Defendant first argues on appeal that the trial court erred when it allowed Caparso to intervene
because she was barred from the class action under the doctrine of res judicata. We agree. The
doctrine of res judicata bars relitigation of a claim where the same parties fully litigated a claim and a
final judgment has resulted. Andrews v Donnelly (After Remand), 220 Mich App 206, 209; 559
NW2d 68 (1996). Moreover, res judicata bars litigation in a subsequent action not only of those claims
actually litigated in the first action, but also claims arising out of the same transaction which the parties,
exercising reasonable diligence, could have litigated, but did not. Limbach v Oakland Co Bd of Co Rd
Comm’rs, 226 Mich App 389, 396; 573 NW2d 336 (1997). Res judicata applies when (1) the first
action was decided on its merits, (2) the matter being litigated in the second case was or could have
been resolved in the first case, and (3) both actions involved the same parties or their privies. Phinisee
v Rogers, 229 Mich App 547, 551; 582 NW2d 852 (1998). The application of the doctrine of res
judicata is a question of law, which this Court reviews de novo. Id.

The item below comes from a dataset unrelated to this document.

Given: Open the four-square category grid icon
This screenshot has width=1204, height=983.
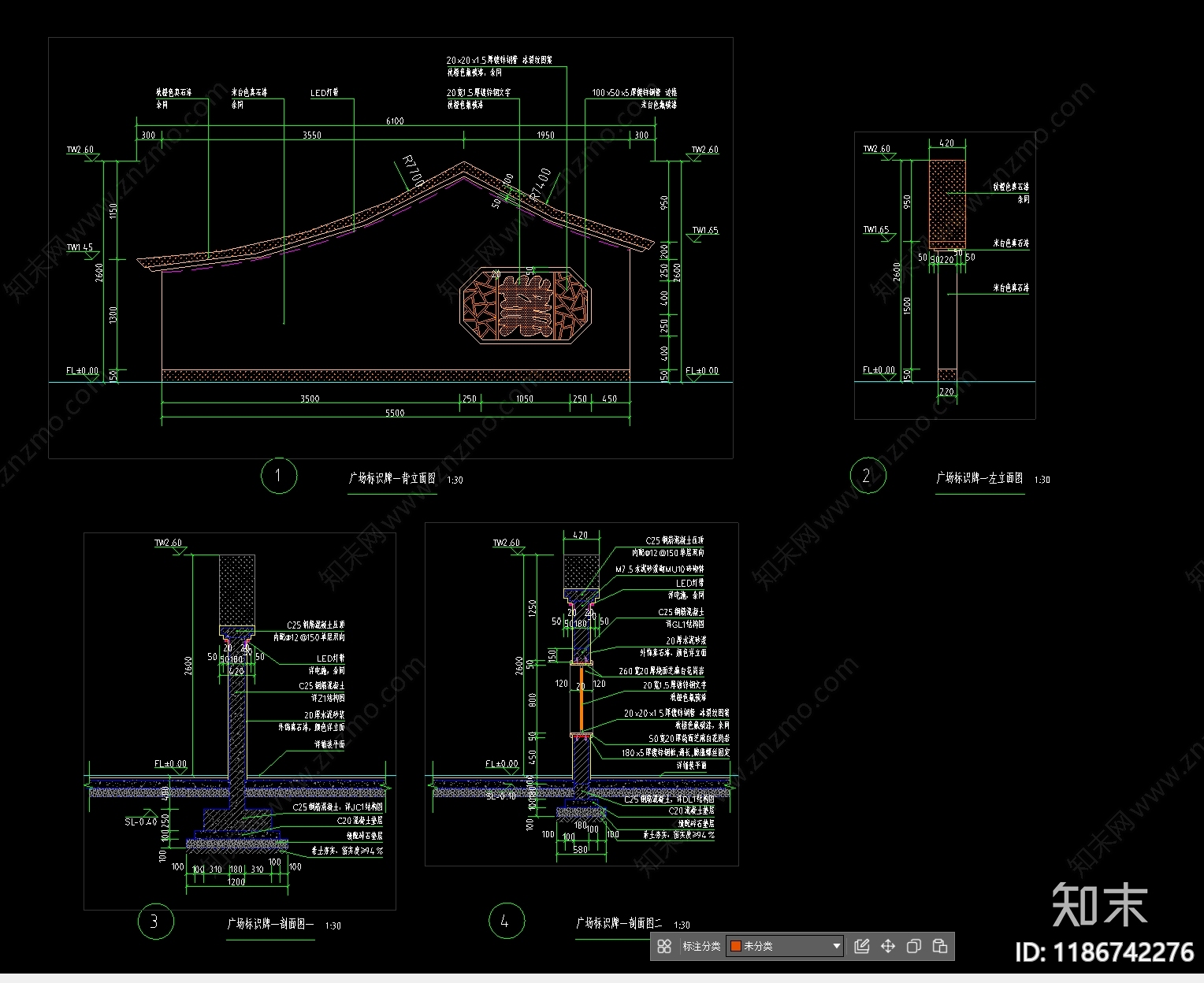Looking at the screenshot, I should [664, 946].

Here, the trial court interpreted the contract between defendant and Caparso, concluded that
under riders to that contract, the medical treatments for which she claimed defendant was required to
pay were excluded from coverage, and dismissed the case with prejudice. Clearly, the court resolved
the first action on the merits. The same issue, whether high dose chemotherapy and bone marrow
transplant for breast cancer is a covered benefit, was resolved in both cases. Finally, the same parties,
Caparso and BCBSM, were involved in both suits. Accordingly, the doctrine of res judicata applies to
bar Caparso’s intervention into the class action.
Caparso argues, however, that application of res judicata in this instance will produce an
inequitable result because she will have to pay for treatments that others will receive as a benefit under
the same contract with defendant. We note, however, that Caparso had recourse from the trial court’s
ruling in the form of an appeal. Unfortunately, no brief was filed and her appeal was dismissed. Under
these circumstances, we find no inequity in application of the doctrine of res judicata.
Because we conclude that the doctrine of res judicata barred Caparso from intervening into the
class action, we need not review defendant’s claim that her intervention was barred by the language of
the order recertifying the class.
The trial court’s order allowing Caparso to intervene is reversed.
/s/ Jeffrey G. Collins
/s/ David H. Sawyer
/s/ Mark J. Cavanagh
1
Plaintiffs also filed suit against the Commissioner of Insurance, the Insurance Bureau, and the
Department of Commerce. Those actions subsequently were dismissed by a stipulated order.